Sept. 19 (Bloomberg) -- The Philippine peso snapped a two-day decline on speculation bond-buying programs announced by the Bank of Japan, the European Central Bank and the Federal Reserve will underpin demand for the nation’s assets.
The currency traded near the strongest level since April 2008 before a central bank report today that Security Bank Corp. predicts will show a fourth month of surplus in the country’s balance of payments. Overseas investors purchased $2.2 billion more of local stocks than they sold this year through yesterday, compared with $484 million a year earlier.
“The open-ended quantitative easing policies will push liquidity into Asian currencies and there will be winners including the peso,” said Patrick Ella, an economist in Manila at Security Bank. “There’s been some occasional market pullback but overall equity inflows have been strong.”
The peso gained 0.3 percent to 41.622 per dollar as of 4 p.m. local time, data from Tullett Prebon Plc showed. The currency may reach 41 by year-end, Ella forecast, a level not seen since March 2008. One-month implied volatility, which measures exchange-rate swings used to price options, dropped 15 basis points, or 0.15 percentage point, to 5.25 percent.
The nation may record a $1 billion balance-of-payments surplus in August, Security Bank predicts, compared with $3.2 billion in July.
The peso extended gains after the Bank of Japan unexpectedly eased monetary policy today by expanding its asset-buying fund by 10 trillion yen ($126.5 billion). The Fed said Sept. 13 it will increase its holdings of long-term securities with open-ended purchases of $40 billion of mortgage debt a month, while pledging to hold interest rates near zero at least through mid-2015. The European Central Bank agreed this month to unlimited bond-buying.
Standard Chartered Plc said in research note today the U.S. quantitative easing program is a “net positive” for inflows for Asian currencies. The bank recommended on Sept. 14 buying three-month non-deliverable peso forwards at 41.55, targeting an advance to 40.25.
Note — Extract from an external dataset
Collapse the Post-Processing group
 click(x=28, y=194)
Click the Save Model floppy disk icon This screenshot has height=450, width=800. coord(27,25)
The yield on the 8 percent government bonds due July 2031 dropped for a second day, easing one basis point to 5.67 percent, according to Tradition Financial Services. The treasury will auction 9 billion pesos ($216 million) of 2032 notes on Sept. 25.
Bangko Sentral ng Pilipinas kept its overnight rate at a record-low 3.75 percent on Sept. 13. There is still room for the central bank to lower the rate to 3.5 percent later this year, Ella said, even as the government boosts spending to shore up economic growth.